18

 

 

 

 

Ik weet nog: toen ik hem op de training zag vond ik dat heel fijn, dat moet ik zeggen; een gevoel dat íéts onveranderd bleef, wat dieper ging dan clubs en zo. Maar ik wist niks beters te bedenken dan roepen: ‘Hé, achtervolg je me of zo?’

‘Natuurlijk. Iemand moet toch zorgen dat je cornflakes in je koelkast hebt.’

‘Maar ik weiger deze keer op jouw matras te logeren.’

‘Als je lief bent, hoeft dat niet.’

Het was goed om Maxwell erbij te hebben bij Inter. Hij was een paar maanden vóór mij gekomen, maar was geblesseerd geraakt aan zijn knie en revalideerde, dus het duurde een tijdje voordat ik hem weer zag. Ik geloof dat ik geen elegantere speler ken. Hij is die offensieve Braziliaanse back, weet je wel, die zo mooi diep in de verdediging van de tegenstander durft te spelen. Ik geniet er vaak van om hem te zien. Toch verbaast het me soms dat hij zo goed is geworden. Zulke aardige jongens houden zich in het voetbal meestal niet staande. Je moet stoer en hard zijn. Ik had het idee dat ik dat na de jaren bij Juventus echt was geworden. En meer dan bij welke ploeg ook had ik in het eerste jaar bij Inter bijgedragen aan het kampioenschap, niet alleen in de wedstrijden, maar sowieso door mijn instelling, mijn houding.

Dat hele kleutergedoe met Brazilianen in de ene hoek en Argentijnen in de andere was weg en mijn status bij de club werd met de maand hoger. Dat merkte Moratti ook natuurlijk. Hij was goed voor me en zorgde ervoor dat mijn gezin het naar de zin had en zo. Op het veld bleef ik schitteren en we stonden weer bovenaan in de competitie. Die hele sombere jaren negentig, toen het Inter maar nooit lukte, waren als het ware verdwenen. Het was zo gegaan als ik had gehoopt. De hele ploeg was beter geworden toen ik kwam. Mino en ik begrepen natuurlijk dat we een goede onderhandelingspositie hadden.

Het was tijd om het salaris omhoog te krijgen, en dat kan niemand beter dan Mino. Hij speelde al zijn trucs uit tegen Moratti. Ik heb geen idee hoe de gesprekken verliepen – ik was nooit bij de onderhandelingen – maar er was sprake van dat Real Madrid me toen wilde hebben, en dat speelde Mino keihard uit. Hij zette Moratti ermee onder druk. Maar eerlijk gezegd was dat niet zo erg nodig. De krachtsverhoudingen waren veranderd. Toen ik bij Inter ondertekende, wilde ik wanhopig weg bij Juventus en daar profiteerde Moratti natuurlijk van. In deze branche mik je altijd op de zwakke punten van de tegenstander. Dat hoort bij het spel. Je zet iemand het mes op de keel, en bij die onderhandelingen had hij mijn salaris vier keer verlaagd. Maar dat zou hij bezuren. Daar waren Mino en ik het algauw over eens. En nu was Moratti’s positie niet meer zo sterk. Gezien mijn betekenis voor de ploeg kon hij het zich niet veroorloven mij kwijt te raken, dus het duurde niet lang of hij zei: ‘Geef die man wat hij hebben wil.’

Het was een gave deal. Later, toen er informatie uitlekte, werd er zelfs gezegd dat ik de best betaalde voetballer van de wereld was, maar toen wist niemand er iets van. Een van Moratti’s eisen was dat de onderhandelingen zes, zeven maanden geheim werden gehouden, maar op een gegeven moment zou het opeens bekend worden, dat wisten we, en eerlijk gezegd maakte het salaris op mij minder indruk dan de hype die het veroorzaakte.
------------------------------------------------------------
Beantwoord bij elke bewering met ja of nee of die overeenkomt met de tekst over Inter, en citeer de woorden uit de tekst die de doorslag geven. (a) Maxwell kwam later dan de verteller bij Inter. (b) De verteller zat zelf aan tafel bij de onderhandelingen met Moratti. (c) Moratti eiste dat de onderhandelingen een aantal maanden geheim bleven.

GEGEVENSRIJEN
------------------------------------------------------------
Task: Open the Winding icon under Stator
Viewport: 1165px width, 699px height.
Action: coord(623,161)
------------------------------------------------------------
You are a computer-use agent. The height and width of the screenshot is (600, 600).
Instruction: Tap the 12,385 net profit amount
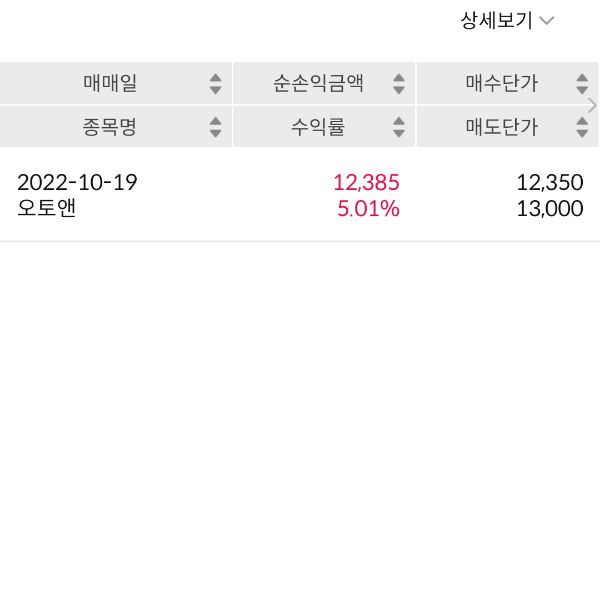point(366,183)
------------------------------------------------------------
UITWERKING
(a) Nee: "Hij was een paar maanden vóór mij gekomen"
(b) Nee: "ik was nooit bij de onderhandelingen"
(c) Ja: "Een van Moratti’s eisen was dat de onderhandelingen zes, zeven maanden geheim werden gehouden"